Why It's Hard to Be Confident When You Live with Bipolar
Wednesday, April 11 2018 Hannah Blum
It's hard to be confident when you live with bipolar disorder. We live in a society consumed by bipolar stigma which makes us feel insecure and unlovable. Confidence is an essential part of living a good life with bipolar disorder or any mental illness.
It's Hard to Be Confident When You Live with Bipolar
When I went into the mental hospital, my pants were sagging off of me, and my chest hung low in a t-shirt that was given to me when I got there. The nurses took me to my room and when I looked in the mirror, I saw someone unfamiliar. I saw a girl who was unkempt, lost and insecure.
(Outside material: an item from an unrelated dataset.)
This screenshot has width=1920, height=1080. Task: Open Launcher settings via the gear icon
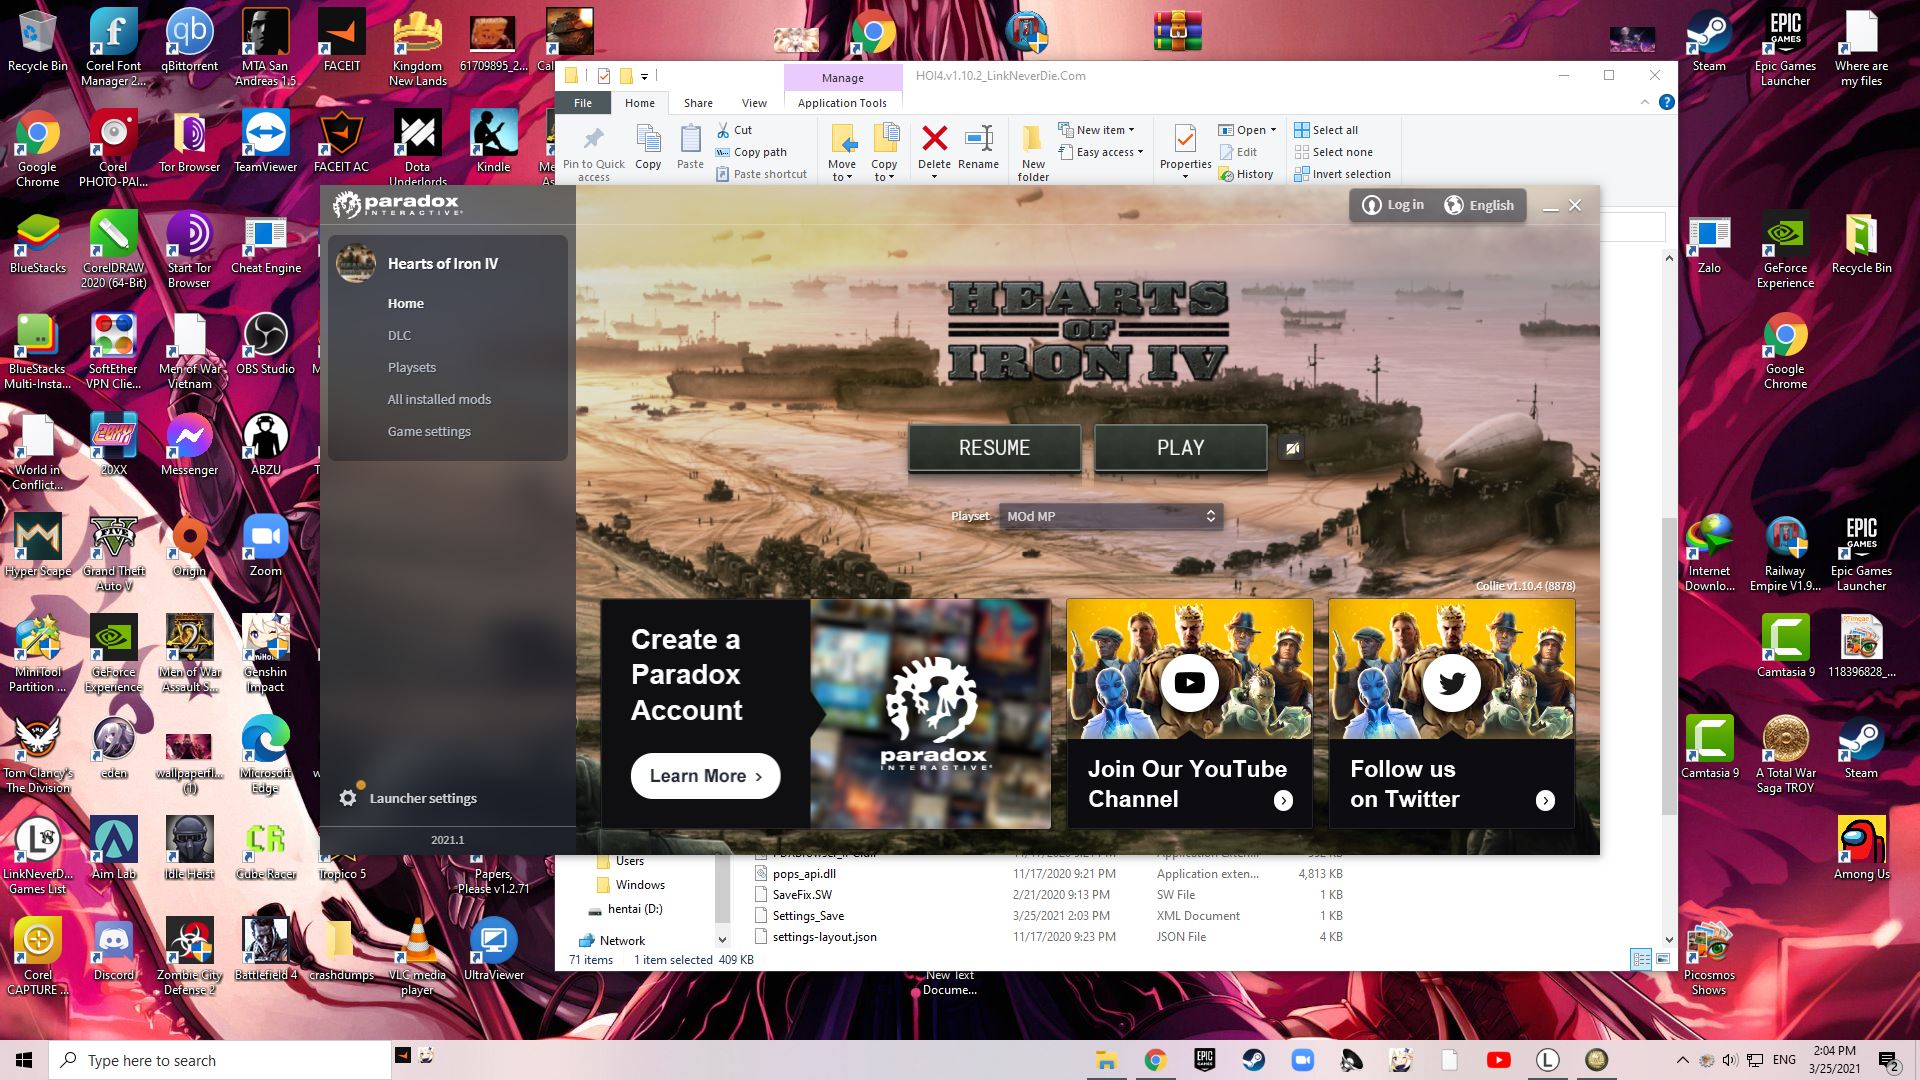pos(348,797)
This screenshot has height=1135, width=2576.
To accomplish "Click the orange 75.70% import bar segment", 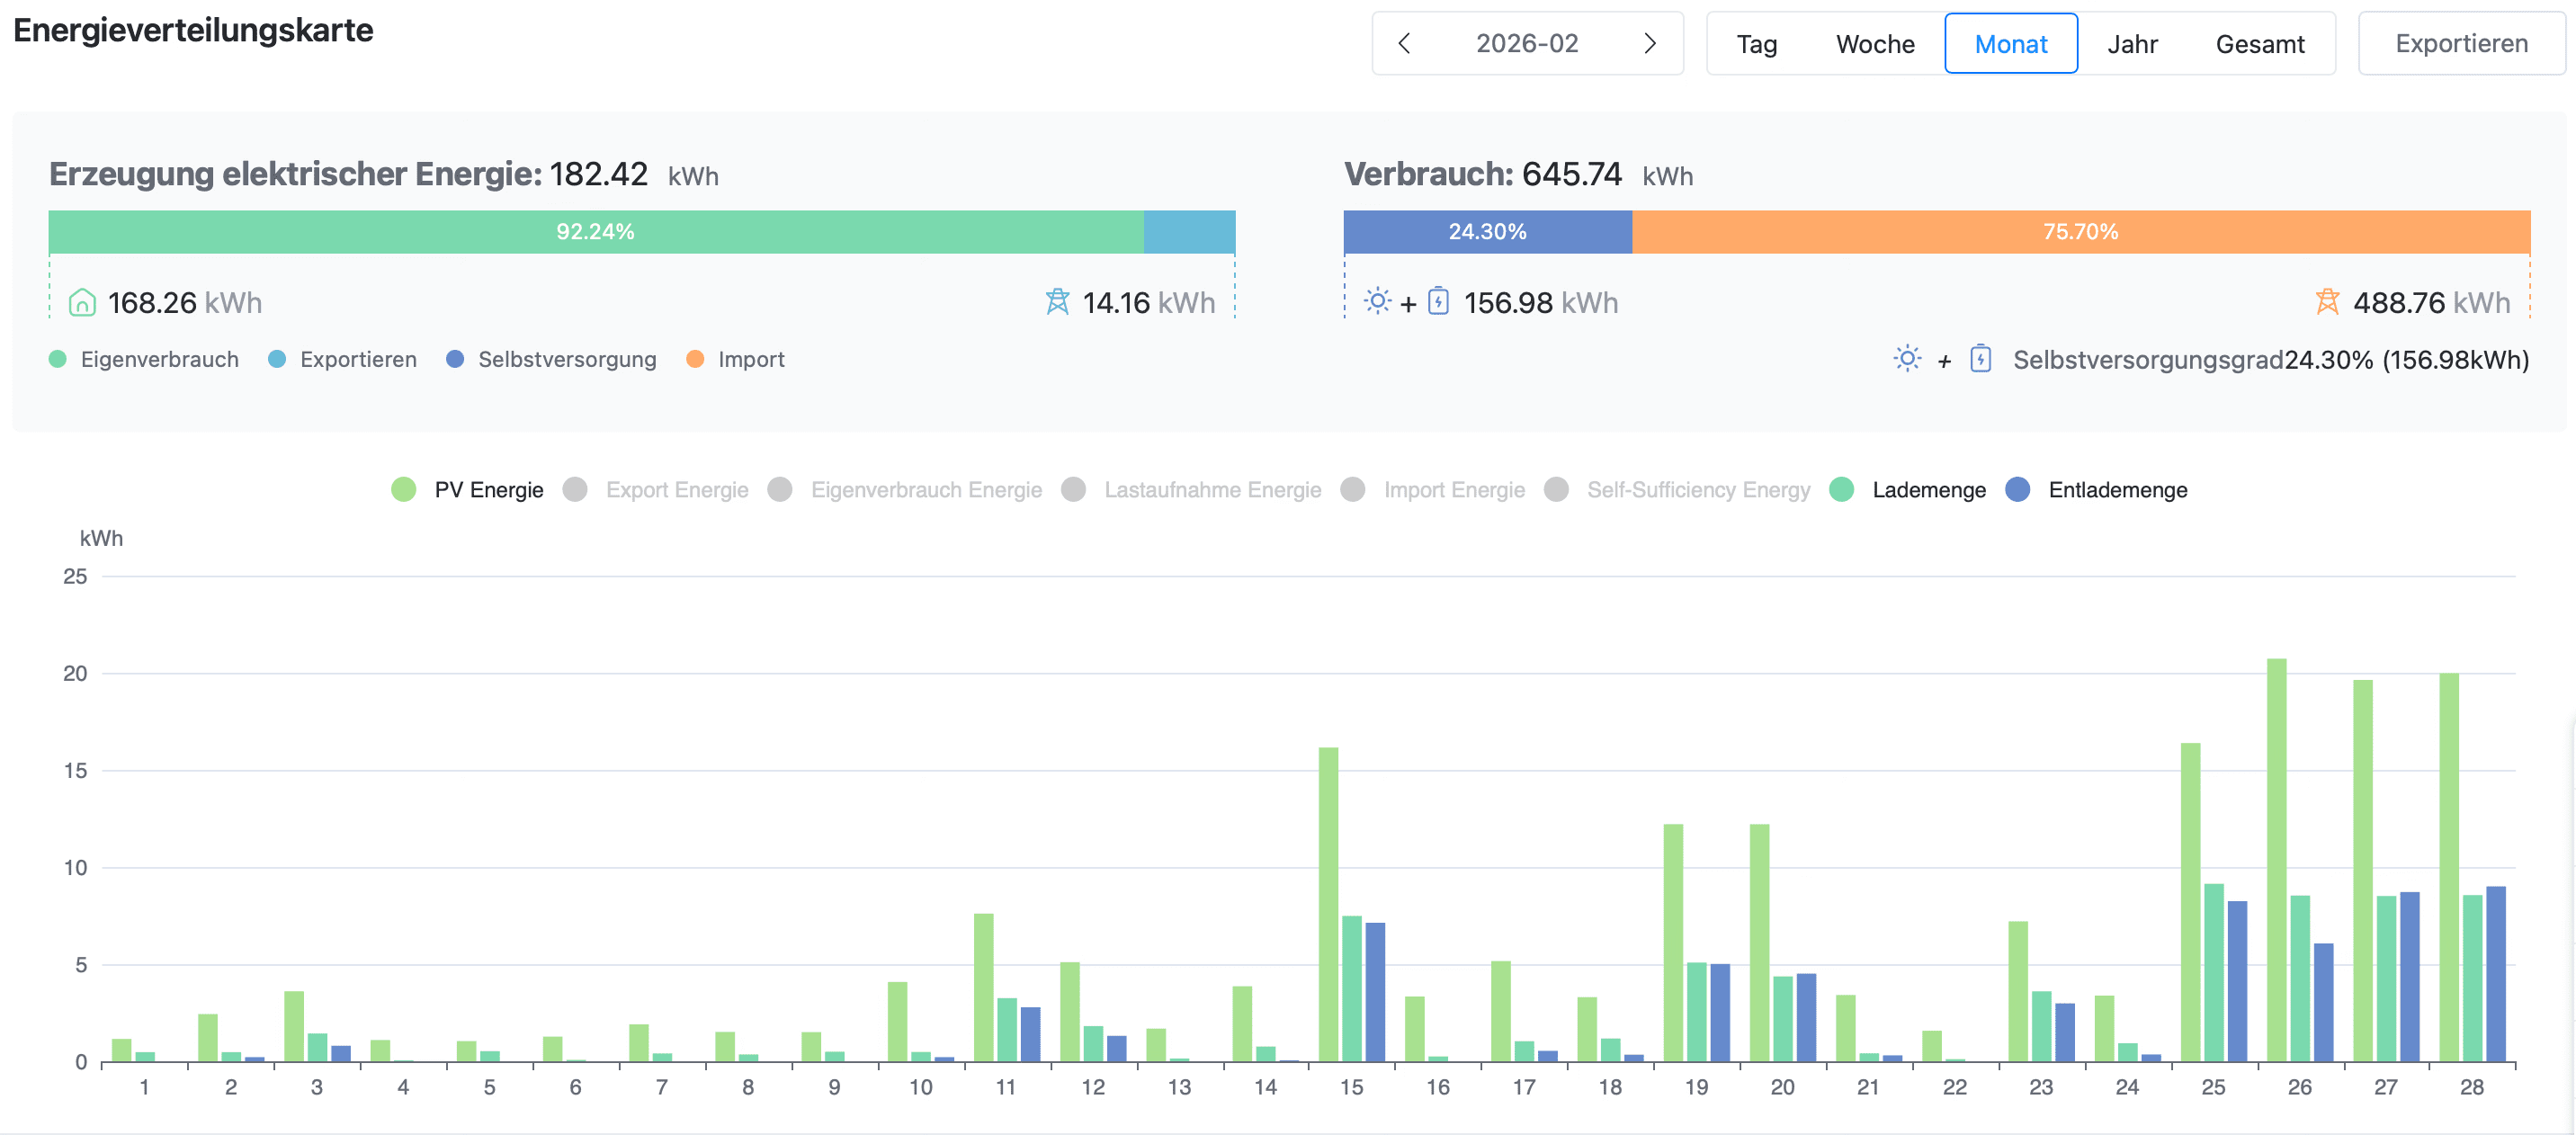I will click(2080, 232).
I realized it was going to take a lot of work to regain my identity and build my confidence as someone living with a bipolar 2 disorder. When you live with a mental illness, you are not given the tools for building self-esteem.
Shortly after my diagnosis, I started researching bipolar disorder and reading stories about people who lived with a mental illness. People such as Virginia Woolf, Van Gogh, Carrie Fisher, Winston Churchill and Demi Lovato (Famous People with Bipolar Disorder). It gave me a sense of hope and pride as someone living with a mental illness.
When I learned how to love the parts of myself that many people deemed as flawed, my life and mental health changed forever. I felt empowered, and it has allowed me to thrive in life. It's hard to be confident when you live with bipolar disorder, but it is not impossible.
You Feel like Bipolar Makes You Unlovable
You cannot be confident if you think you are unlovable and this is a significant struggle for those of us who live with bipolar disorder. Building confidence as someone with a mental illness starts with reminding yourself of what you are capable of doing.
Over the last couple years, I have taken on different hobbies such as collecting vintage love letters, designing furniture and doing crossword puzzles. I started writing fiction and reading different types of books, biographies and historical writings. It helped create the foundation for me to build confidence and realize that I am a lovable person regardless of my mental illness. Instead of believing that my mind is what makes me unlovable, I started telling myself that my mind is what makes me lovable.
If people reject you because you have bipolar disorder, it has everything to do with them and nothing to do with you. Keeping your mind busy and practicing self-love techniques reduces the noise that tells us we are unlovable. When you love yourself, the people who have made you feel insecure or unlovable suddenly have no more power over your life.
Building confidence takes time when you live with bipolar disorder. It starts with loving yourself and accepting the mind you were given.